Hey LT-
In the meantime, any thoughts on controlling my obsessive thinking—this has been going on for years? I've tried flooding, distraction, and thought-stopping. Nothing stops the pain.
The Winston Churchill quote was a good reminder for me on my toughest days, "When you’re going through Hell, keep going."
The only way I got through the pain was to feel it, and process it.
The only way I got through the anger was to feel it, and process it.
I’m an over-thinker who grew up with the idea that if I buried my feelings long enough, they would go away.
Now, if I get a trigger (I’m over 9-years since discovery), I tackle it on the spot.
The brain always has a reason for intrusive thoughts, usually for us, it is the PTSD aspect of it; your mind is trying to find a path where the pain doesn’t happen and it goes in circles thousands of times looking for a way where this doesn’t hurt.
Once I understood my brain was only trying to help, it answered my question, why is this horrible thought stuck there?
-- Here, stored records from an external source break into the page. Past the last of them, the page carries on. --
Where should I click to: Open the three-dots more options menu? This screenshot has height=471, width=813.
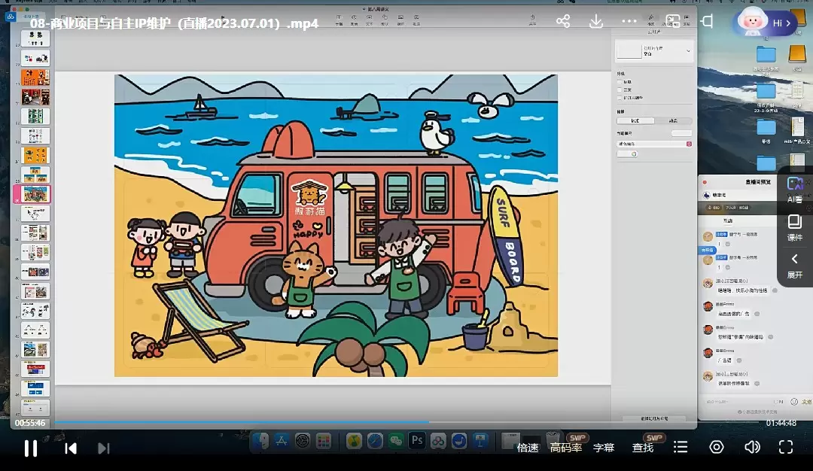pos(629,22)
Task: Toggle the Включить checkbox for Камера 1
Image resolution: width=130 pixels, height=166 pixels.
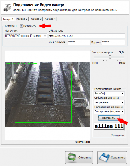Action: click(x=21, y=26)

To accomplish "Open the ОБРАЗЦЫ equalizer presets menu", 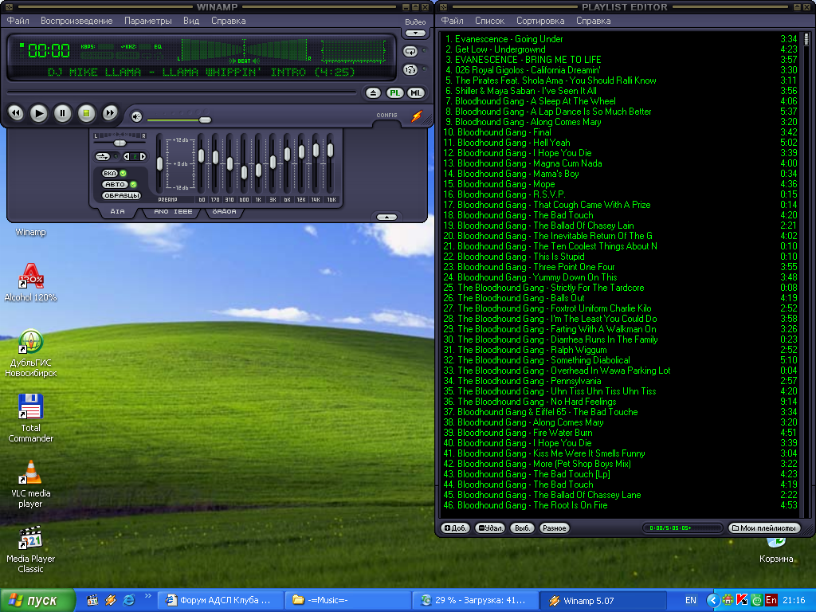I will tap(121, 195).
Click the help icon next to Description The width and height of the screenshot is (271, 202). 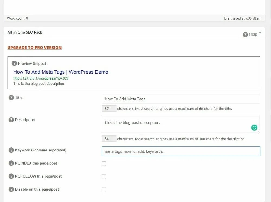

I reminded myself my brain is trying to protect me, I process that the horror show is in the past and then I focus on the good things that are happening around me today.
If I don’t have good things happening around me today, I find something to change the channel in my head. I exercise, go for a walk, go for a swim, watch a movie I love or wanted to see, watch a comedy show, listen to great music, read a good book, etc. — anything to call a time out on circular thinking.
Feel the pain, be glad your brain is trying to protect you and then accept the fact it is the past, it ain’t happening in the now.
Anger was good for me. It still helps me to this day.
I never wake up with the idea that I am glad I went through this Hell to be stronger.
I wake up each day and HATE what happened to me. I find it healthy to never embrace the A. I hate it, I always, always will.
I find that I fully accept that it happened and I don’t have to be glad about it.
That’s my process.
I love my life today, I love the healing I have done, I love the relationship I have helped to rebuild.
After a while, when you get some more pain processed, you have a chance to eventually let the past…be the past.